*** Extracted material
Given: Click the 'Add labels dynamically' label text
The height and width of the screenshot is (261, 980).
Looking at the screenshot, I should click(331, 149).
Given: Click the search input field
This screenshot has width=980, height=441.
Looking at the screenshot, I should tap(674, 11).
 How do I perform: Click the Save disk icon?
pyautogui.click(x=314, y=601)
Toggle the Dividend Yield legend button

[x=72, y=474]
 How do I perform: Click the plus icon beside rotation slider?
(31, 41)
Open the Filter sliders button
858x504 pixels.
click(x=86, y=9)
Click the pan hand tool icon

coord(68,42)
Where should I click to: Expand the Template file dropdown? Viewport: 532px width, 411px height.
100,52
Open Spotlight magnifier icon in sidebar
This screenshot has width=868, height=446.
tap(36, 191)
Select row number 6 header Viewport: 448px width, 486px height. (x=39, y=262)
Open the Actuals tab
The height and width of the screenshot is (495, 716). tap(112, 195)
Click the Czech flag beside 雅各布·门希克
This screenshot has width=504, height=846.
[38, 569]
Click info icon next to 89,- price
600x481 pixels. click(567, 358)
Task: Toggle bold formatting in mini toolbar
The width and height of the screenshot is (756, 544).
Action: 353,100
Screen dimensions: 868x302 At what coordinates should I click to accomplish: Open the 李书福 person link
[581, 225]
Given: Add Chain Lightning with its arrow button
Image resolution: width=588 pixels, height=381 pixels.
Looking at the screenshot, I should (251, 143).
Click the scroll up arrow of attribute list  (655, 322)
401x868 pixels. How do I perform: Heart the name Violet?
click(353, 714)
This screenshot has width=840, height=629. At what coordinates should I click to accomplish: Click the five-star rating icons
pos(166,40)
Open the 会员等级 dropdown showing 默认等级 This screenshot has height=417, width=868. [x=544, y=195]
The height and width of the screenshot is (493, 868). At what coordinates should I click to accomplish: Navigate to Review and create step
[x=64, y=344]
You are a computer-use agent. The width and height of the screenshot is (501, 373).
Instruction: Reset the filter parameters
******
_Work request_
All of the records should be repeated precisely as written.

_Exercise answer_
Given: Click the 'Add labels dynamically' label text
The height and width of the screenshot is (261, 980).
Looking at the screenshot, I should click(331, 149).
Given: Click the search input field
This screenshot has width=980, height=441.
Looking at the screenshot, I should tap(674, 11).
 How do I perform: Click the Save disk icon?
pyautogui.click(x=314, y=601)
Toggle the Dividend Yield legend button

[x=72, y=474]
 How do I perform: Click the plus icon beside rotation slider?
(31, 41)
Open the Filter sliders button
858x504 pixels.
click(x=86, y=9)
Click the pan hand tool icon

coord(68,42)
Where should I click to: Expand the Template file dropdown? Viewport: 532px width, 411px height.
100,52
Open Spotlight magnifier icon in sidebar
This screenshot has width=868, height=446.
tap(36, 191)
Select row number 6 header Viewport: 448px width, 486px height. (x=39, y=262)
Open the Actuals tab
The height and width of the screenshot is (495, 716). tap(112, 195)
Click the Czech flag beside 雅各布·门希克
This screenshot has width=504, height=846.
[38, 569]
Click info icon next to 89,- price
600x481 pixels. click(567, 358)
Task: Toggle bold formatting in mini toolbar
The width and height of the screenshot is (756, 544).
Action: 353,100
Screen dimensions: 868x302 At what coordinates should I click to accomplish: Open the 李书福 person link
[581, 225]
Given: Add Chain Lightning with its arrow button
Image resolution: width=588 pixels, height=381 pixels.
Looking at the screenshot, I should (251, 143).
Click the scroll up arrow of attribute list  (655, 322)
401x868 pixels. How do I perform: Heart the name Violet?
click(353, 714)
This screenshot has width=840, height=629. At what coordinates should I click to accomplish: Click the five-star rating icons
pos(166,40)
Open the 会员等级 dropdown showing 默认等级 This screenshot has height=417, width=868. [x=544, y=195]
The height and width of the screenshot is (493, 868). At what coordinates should I click to accomplish: Navigate to Review and create step
[x=64, y=344]
You are a computer-use agent. The width and height of the screenshot is (501, 373).
Instruction: Reset the filter parameters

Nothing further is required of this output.